C’est cet aspect qui est remarquable dans ce produit. D’ordinaire, quand un produit informatique est mis sur le marché, il est rapidement concurrencé par des versions alternatives moins coûteuses, en un mot : piratés. En l’occurrence, le hardware ne permet pas une telle possibilité. Quand au software, sa gratuité et sa maniabilité limitent eux aussi les risques de piratage. Là encore, le principe simple mais implacable du commerce, trouve toute sa place entre l’offre et la demande.
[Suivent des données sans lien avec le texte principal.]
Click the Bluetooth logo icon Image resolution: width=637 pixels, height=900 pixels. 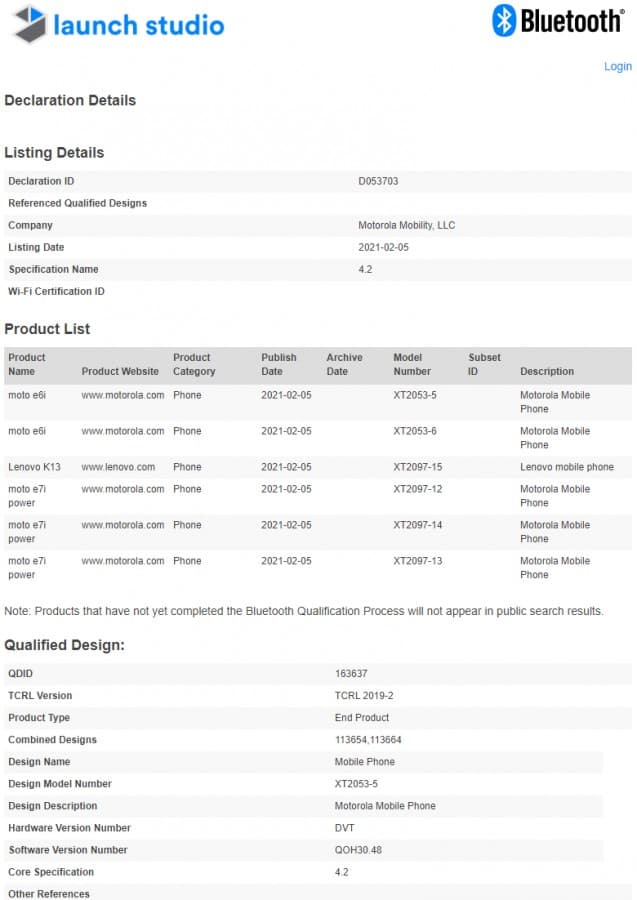pyautogui.click(x=504, y=20)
La demande est sans cesse croissante, tantôt sollicitée, tantôt spontanée, elle est en constante évolution. En face, l’offre doit s’adapter, tantôt elle oriente la demande, tantôt ellela subit. C’estun jeu de perpétuel va et vient qui se met en place pour un produit innovant, jusqu’à ce qu’il soit chassé par un autre, plus innovant encore, plus nomade, plus pratique… plus omniprésent. La question est de savoir si la demande est satisfaite par l’offre classique. Dans ce cas, un parfait équilibre s’instaure et le commerce se développe. Dans le cas contraire, la demande se tournera vers une offre alternative plus adaptée à ses besoins. Le piratage en fait partie tout naturellement.

C’est un élément qu’il faut prendre en considération, tout particulièrement dans le domaine informatique où le piratage est si accessible, adapté, diffusé. Les contraintes légales n’y feront rien, car c’est une lutte perdue d’avance, tant que l’on ne se positionne pas en amont, au niveau de l’offre pour répondre efficacement au besoin quand il se présente.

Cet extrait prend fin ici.